Alvaro could have returned to the security of his family’s domaine. But in the 1980s, he was drawn to the largely abandoned, ancient vineyards of Priorat. Located 60 miles from Barcelona, Priorat had been one of Spain’s important pre-Phylloxera wine regions. And with its unique terroir of steep hills and terraces, Alvaro believed he could make wines that rivaled the best of Europe. He acquired his first vineyard, Finca Dofí, in 1990. Then, in 1993, he located what is now regarded as the crown jewel property in Priorat, a precipitous, northeast-facing Garnacha vineyard on well-drained schist that had been planted between 1900 and 1940. Alvaro named it L’Ermita for a small chapel, or hermitage, that sits atop the hill.
But Alvaro remained haunted by another remote area of great potential: Bierzo, in far Northwestern Spain.
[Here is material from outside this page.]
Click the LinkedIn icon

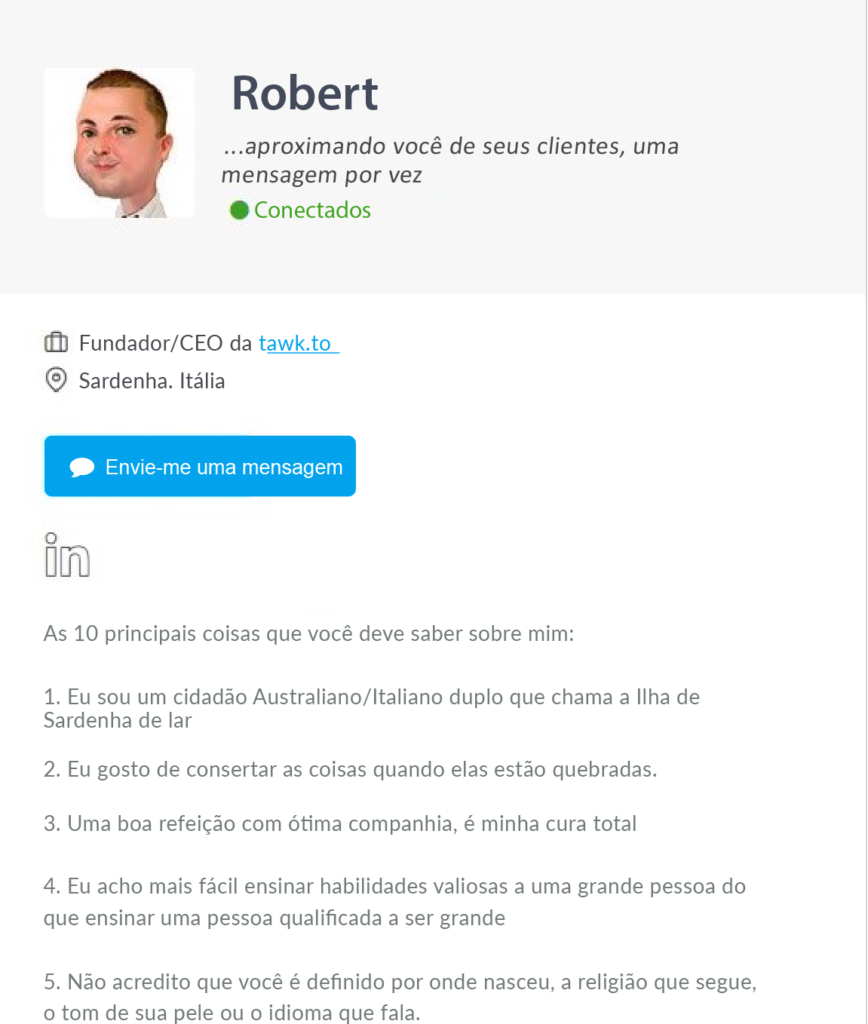coord(67,556)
Bierzo, too, had all the ingredients to make great wine: incredibly steep hillside vineyards; distinctive terroirs; and, most importantly, ancient vineyards of Mencía, a unique red grape believed brought by French pilgrims during the Middle Ages.
So in 1998, Alvaro and his nephew, Ricardo Perez, created a tiny jewel of a domaine in the town of Corullón, on Bierzo’s western border. Descendientes de J. Palacios—named for Alvaro’s father—produces as many as seven different wines, depending on the year. And since the first vintage in 1999, Descendientes has proven that it is Spain’s closest kin to the great domaines of Burgundy’s Côte d’Or.